### [PROVIDED INFORMATION]
-----
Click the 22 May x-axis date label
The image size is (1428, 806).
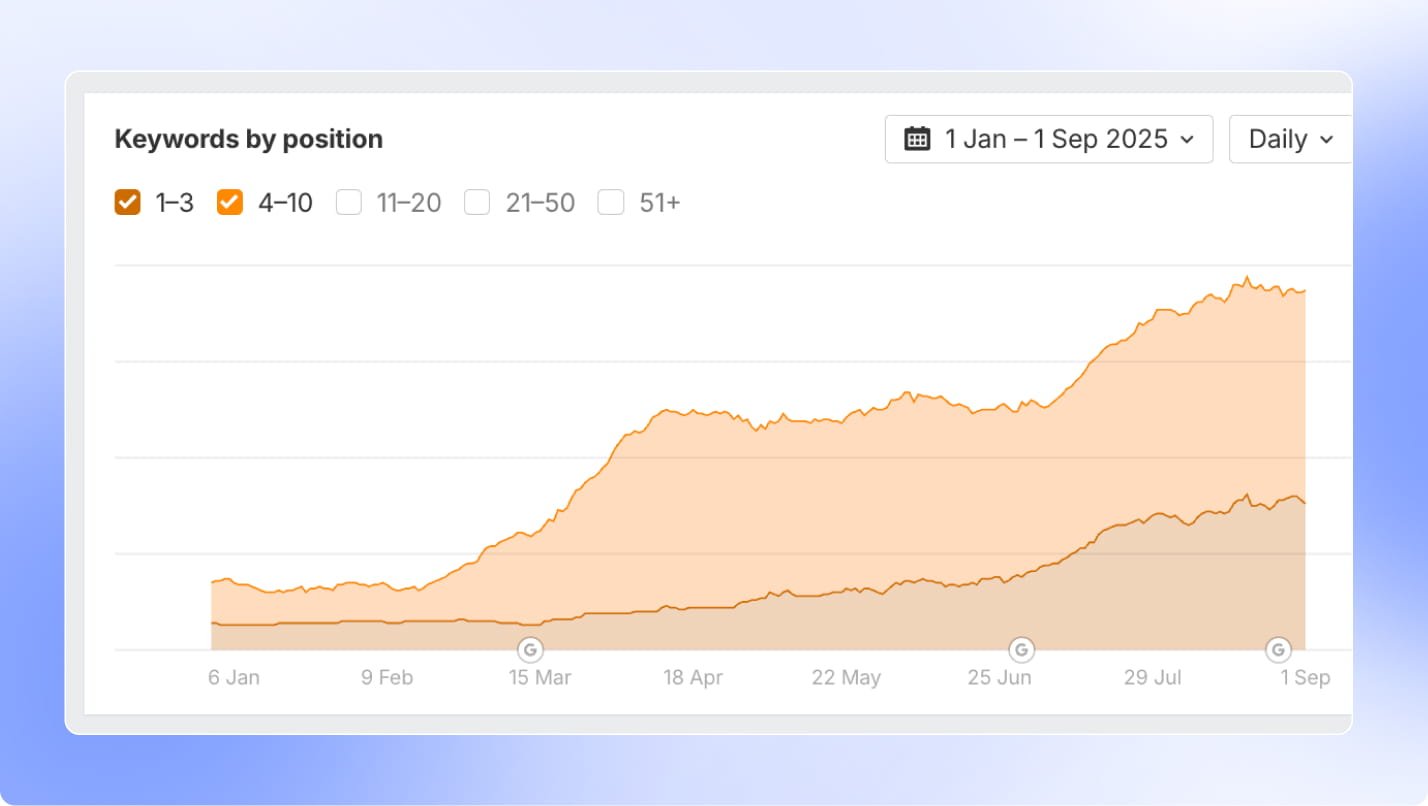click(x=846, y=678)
-----
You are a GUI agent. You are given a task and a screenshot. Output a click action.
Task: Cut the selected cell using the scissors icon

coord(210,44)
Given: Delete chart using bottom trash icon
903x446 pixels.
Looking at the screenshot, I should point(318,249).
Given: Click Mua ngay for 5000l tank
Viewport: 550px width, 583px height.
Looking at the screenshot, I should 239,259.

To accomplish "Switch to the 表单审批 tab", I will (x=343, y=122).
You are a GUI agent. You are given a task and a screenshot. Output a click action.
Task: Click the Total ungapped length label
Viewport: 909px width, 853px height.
-----
### [WORK TO COMPLETE]
List the lines of the entries that include "label".

### [OUTPUT FOR THIS TASK]
Click the 22 May x-axis date label
Task: Click the Total ungapped length label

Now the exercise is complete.